How Rfam families are built
Seed alignments and secondary structure annotation
Rfam :ref:`glossary:Seed alignment` is a small, curated set of representative sequences for each family, as opposed to an alignment of all known members. The seed alignment also has as a secondary structure annotation, which represents the conserved secondary structure for these sequences.
The ideal basis for a new family is an RNA element that:
- has some known functional classification
- is evolutionarily conserved
- has evidence for a secondary structure
In order to build a new family, we must first obtain at least one experimentally validated example from the published literature. If any other homologues are identified in the literature, we will add these to the seed. Alternatively, if these are not available, we will try to identify other members either by similarity searching (using :ref:`glossary:Infernal`) or manual curation.
Where possible we will use a multiple sequence alignment and secondary structure annotation provided in the literature. If this is the case, we will cite the source of both the alignment and the secondary structure. You should note that the structure annotations obtained from the literature may be experimentally validated or they may be RNA folding predictions (commonly :ref:`glossary:Mfold`). Unfortunately, we do not discriminate between these two cases when we cite the PubMed Identifier (PMID) and you will need to refer to the original publications to clarify.
Alternatively, where this information is not available from the literature, we will generate an alignment and secondary structure prediction using various software, such as :ref:`glossary:WAR` or :ref:`glossary:RNAalifold`. This software allows us to cherry pick the best alignment and secondary structure prediction. Historically, the methods used to make these alignments and folding predictions have varied. Author names added to the list indicate that the published or predicted secondary structure has been manually curated in some way. The last author on the list will be the most recent editor of the secondary structure. You can find the method we have used for the seed alignment or the secondary structure annotation in the SE and SS lines of the :ref:`glossary:Stockholm format` or in the curation information pages.
From the seed alignment, we use the Infernal software to build a :ref:`glossary:Covariance model (CM)` for this family. This model is then used to search the :ref:`glossary:rfamseq` database for other possible homologs.
Expanding the seed (iteration)
If the CM search of rfamseq identifies any homologs that we believe would improve the seed, we use the Infernal software (cmalign) to add these sequences to the seed alignment. From the new seed, the CM is re-built and re-searched against rfamseq. We refer to this process of expanding the seed using Infernal searching as iteration. We continue to iterate the seed until we have good resolution between real and false hits and cannot improve the seed membership further.
Important points to remember about seed alignments
- We can only build families using the sequences in rfamseq
- We can only build a family where we can identify more than one sequence in rfamseq
- Sequences in the seed cannot be manually altered in any way, e.g. no manual excision of introns, no editing of sequencing errors, no marking up modified nucleotides etc
- At least one sequence in the seed will have some experimental evidence of transcription, e.g. northern blot or RT-PCR, and, preferably, some evidence of function
- The secondary structure should ideally have some experimental support (such as structure probing, NMR or crystallography) and/or evidence of evolutionary conservation. We do, however, use and generate predicted structures
- Each seed sequence will be a significant match to the corresponding covariance model. A significant score is generally greater than 20 bits.
Rfam full alignments
The Rfam :ref:`glossary:full alignment` contains all of the sequences in rfamseq that we can identify as members of the family. The alignment is generated by searching the covariance model for the family against the rfamseq database. Matches that score above a :ref:`glossary:Gathering cutoff` are aligned to the CM to produce the full alignment. All sequences in the seed will also be present in the full alignment.

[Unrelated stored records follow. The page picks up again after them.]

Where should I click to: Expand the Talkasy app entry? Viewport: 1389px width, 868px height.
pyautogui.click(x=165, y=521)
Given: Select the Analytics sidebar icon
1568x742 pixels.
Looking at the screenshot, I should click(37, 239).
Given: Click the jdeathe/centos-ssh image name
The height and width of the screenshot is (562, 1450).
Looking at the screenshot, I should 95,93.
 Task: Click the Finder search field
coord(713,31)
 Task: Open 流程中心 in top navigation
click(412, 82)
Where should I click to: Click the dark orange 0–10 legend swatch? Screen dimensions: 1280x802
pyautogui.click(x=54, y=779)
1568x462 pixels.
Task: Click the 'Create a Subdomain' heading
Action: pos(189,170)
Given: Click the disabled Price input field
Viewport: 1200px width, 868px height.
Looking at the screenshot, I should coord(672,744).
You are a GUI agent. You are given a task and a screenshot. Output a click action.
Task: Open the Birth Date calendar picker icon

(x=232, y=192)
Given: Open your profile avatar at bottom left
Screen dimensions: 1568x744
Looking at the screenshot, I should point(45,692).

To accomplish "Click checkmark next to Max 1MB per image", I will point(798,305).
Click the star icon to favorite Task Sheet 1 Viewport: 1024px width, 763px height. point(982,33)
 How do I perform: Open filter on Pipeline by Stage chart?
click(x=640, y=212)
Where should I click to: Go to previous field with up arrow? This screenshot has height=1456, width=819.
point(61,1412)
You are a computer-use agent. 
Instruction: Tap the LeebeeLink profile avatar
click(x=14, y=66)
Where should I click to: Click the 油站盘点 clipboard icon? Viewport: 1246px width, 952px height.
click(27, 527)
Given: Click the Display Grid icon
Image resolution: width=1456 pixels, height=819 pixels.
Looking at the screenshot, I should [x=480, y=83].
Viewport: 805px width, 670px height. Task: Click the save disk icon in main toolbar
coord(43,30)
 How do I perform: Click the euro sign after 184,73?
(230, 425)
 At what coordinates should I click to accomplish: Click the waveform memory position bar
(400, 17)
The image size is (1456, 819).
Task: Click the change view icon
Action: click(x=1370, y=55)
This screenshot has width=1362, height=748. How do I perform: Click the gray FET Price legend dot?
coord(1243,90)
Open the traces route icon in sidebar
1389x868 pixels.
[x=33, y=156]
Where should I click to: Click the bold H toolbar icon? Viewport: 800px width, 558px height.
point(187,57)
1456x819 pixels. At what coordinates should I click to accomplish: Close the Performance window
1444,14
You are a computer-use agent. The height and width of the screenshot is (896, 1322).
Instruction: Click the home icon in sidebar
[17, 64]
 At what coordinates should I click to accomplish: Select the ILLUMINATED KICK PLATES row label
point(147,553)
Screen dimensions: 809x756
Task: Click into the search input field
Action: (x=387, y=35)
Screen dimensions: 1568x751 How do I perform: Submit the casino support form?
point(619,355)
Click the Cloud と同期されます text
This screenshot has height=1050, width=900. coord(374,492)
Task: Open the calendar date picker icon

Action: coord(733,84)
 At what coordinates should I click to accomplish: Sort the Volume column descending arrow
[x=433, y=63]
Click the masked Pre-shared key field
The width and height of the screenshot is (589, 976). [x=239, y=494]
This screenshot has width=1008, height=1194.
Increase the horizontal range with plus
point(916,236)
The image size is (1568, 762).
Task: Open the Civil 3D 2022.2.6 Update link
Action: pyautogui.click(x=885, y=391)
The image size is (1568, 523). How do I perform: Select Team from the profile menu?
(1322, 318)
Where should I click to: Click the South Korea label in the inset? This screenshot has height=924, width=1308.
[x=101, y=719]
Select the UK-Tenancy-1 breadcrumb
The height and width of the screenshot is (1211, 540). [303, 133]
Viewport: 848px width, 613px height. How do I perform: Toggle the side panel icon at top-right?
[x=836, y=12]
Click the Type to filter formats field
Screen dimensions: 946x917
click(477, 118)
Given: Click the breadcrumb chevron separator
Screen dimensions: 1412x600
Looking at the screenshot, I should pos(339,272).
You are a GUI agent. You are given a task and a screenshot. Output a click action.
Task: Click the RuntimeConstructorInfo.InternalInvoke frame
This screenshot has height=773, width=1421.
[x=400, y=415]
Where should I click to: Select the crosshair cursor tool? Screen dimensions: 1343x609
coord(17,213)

In order to provide some background and functional information about a family, we link to a Wikipedia page that provides relevant background information on the family. We have either linked to an existing page or we have created the page ourselves in Wikipedia. As this annotation is hosted by Wikipedia, you are free to edit, correct and otherwise improve this annotation and we would encourage you to do so.
All our phylogenetic trees are generated using fasttree.